There's some debate on this topic. Personally, I tend to air on the side of being conservative, and i'd rather report a false negative than a false positive. Its probably more damaging for my career to have a false negative, but its more damaging for everyone to have a false positive. Whether or not you should test depends, to me, on whether or not you have a hypothesis about a specific taxa aprori.
So, like, if I dont see a difference in beta diversity but we all agreed we were specifically going to test genus Fusobacterium before hand then, yeah, it's a test worth running in a compositionally aware manner while couching the whole thing in strong terms about a lack of global difference.
I'm also not much of a fan of differential abundance testing much past family level (although YMMV depending on your ecosystem.) My general experience has been that specific organisms (ASVs, OTUs, genera, families) are the primary drivers of differences and going further up the clade tends to muddy things.

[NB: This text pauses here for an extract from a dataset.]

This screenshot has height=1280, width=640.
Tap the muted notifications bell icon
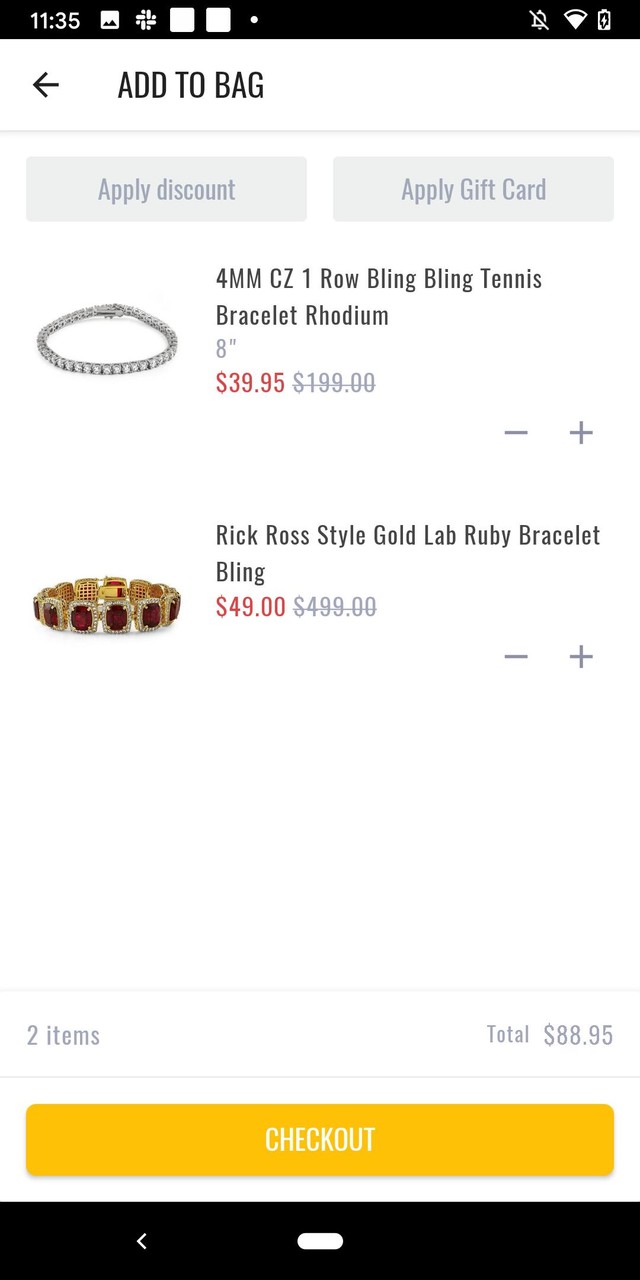pos(538,19)
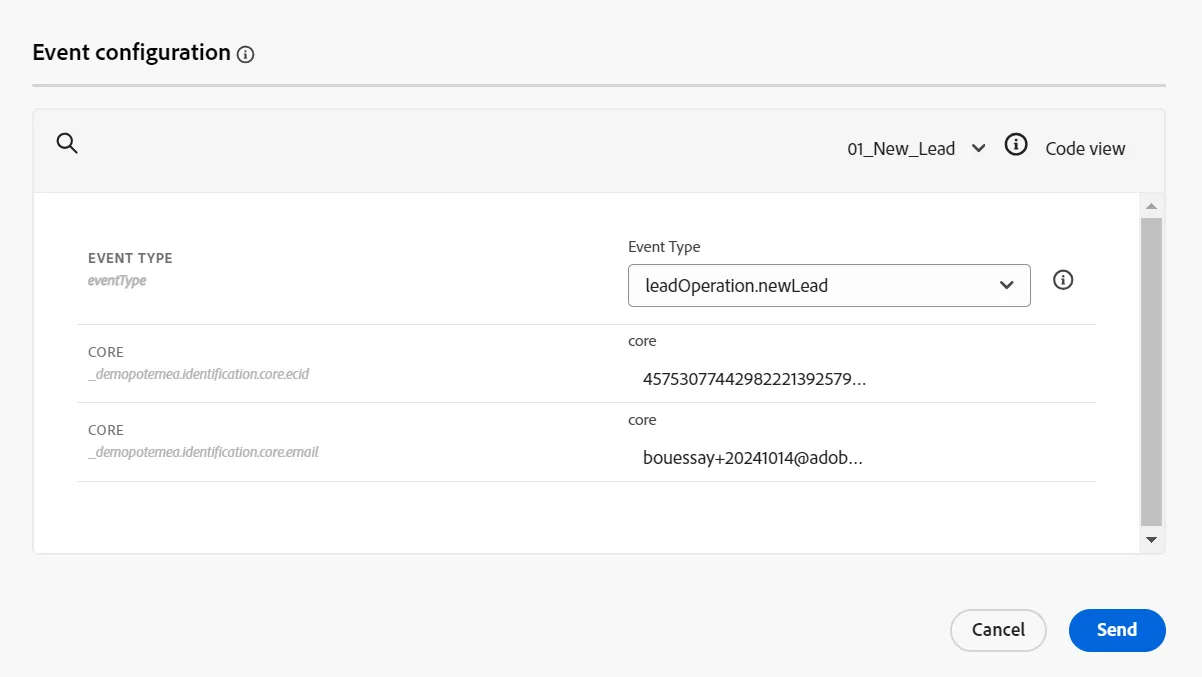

I'm not sure permanova at each time point is ideal because the individual's microbial signature is often a stronger predictor than anything else in your time series. (Check out Chen et al, 2021). Have you tried longitudinal analysis, yet? This might be a more powerful option to see if you've got a change. I'm recommend looking at q2-longitudinal and he corresponding tutorial. You might specifically look at gemelli which is a gradient-aware technique. It might be a more reliable way to test for features.
Is this in terms of the metric for maybe generalized UniFrac, or like for testing? With testing, I'd suggest looking at linear mixed effects models. If you are specifically intersted in dynamics, you might also want to look at NMIT in the q2-longitudinal I linked above.
I'm not familiar with it; is there a paper. But, I'm also pretty convinced that most compositional techniques outperform LefSe.
We have already explored some longitudinal analysis and Linear mixed effect models, but you gave me some new ideias for exploring the data.
About the unifrac: Our major difference in terms of beta diversity between intervention and control groups was arround 7.5% in unifrac distance (with a very significant p-value but a very low eta squared). And i am affraid that theese difference resulted majorly form the sample size, and could nota bem enough to tell if composition is different longitudinaly, although the microbiota dynamics of the 2 groups seem different.
If the dynamics are different, then they're different. There's lots of ways for a microbiome to be perturbed without requiring specific differential abundance.
But also, permanova R2 are notoriously low. I have a paper where we hit 1% variation and used it as an excuse for cinnamon rolls. (In our defense, they make very good cinnamon rolls here.) Like, it obviously depends on your sample size - more samples => smaller effect size. If you're getting p = 1/(n perm), I'd call that significant.
Thanks for the LDM paper; I dont know if anyone else here has played with it.